## Supplied information
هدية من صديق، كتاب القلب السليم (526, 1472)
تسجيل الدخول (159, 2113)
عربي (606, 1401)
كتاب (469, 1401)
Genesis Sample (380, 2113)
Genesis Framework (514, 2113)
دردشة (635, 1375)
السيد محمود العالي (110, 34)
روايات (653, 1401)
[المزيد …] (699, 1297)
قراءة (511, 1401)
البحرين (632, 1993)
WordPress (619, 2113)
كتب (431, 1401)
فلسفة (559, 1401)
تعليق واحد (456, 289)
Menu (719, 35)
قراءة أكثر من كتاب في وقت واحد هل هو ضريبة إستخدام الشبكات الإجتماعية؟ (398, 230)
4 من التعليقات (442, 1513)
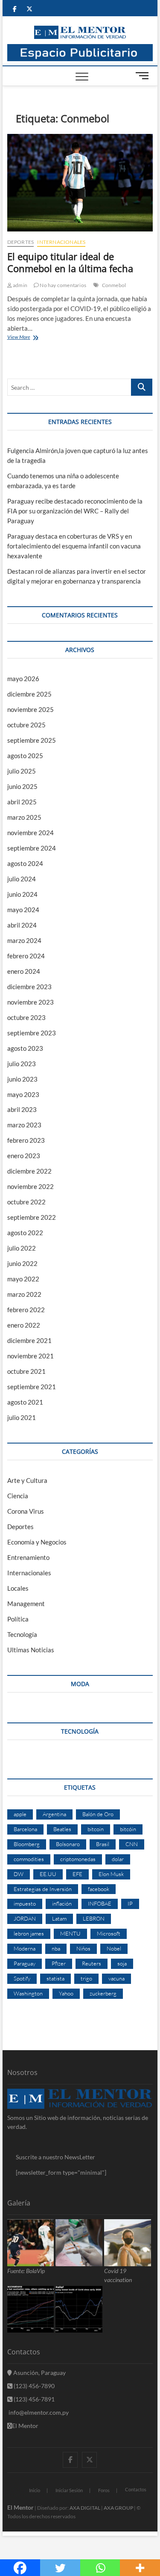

## Exercise goal
An exact transcription is requested of each line from the one that holds "البحرين (632, 1993)" to the end of the listing above, both boundary lines included; pictures are to be omitted.

## Answer box
البحرين (632, 1993)
WordPress (619, 2113)
كتب (431, 1401)
فلسفة (559, 1401)
تعليق واحد (456, 289)
Menu (719, 35)
قراءة أكثر من كتاب في وقت واحد هل هو ضريبة إستخدام الشبكات الإجتماعية؟ (398, 230)
4 من التعليقات (442, 1513)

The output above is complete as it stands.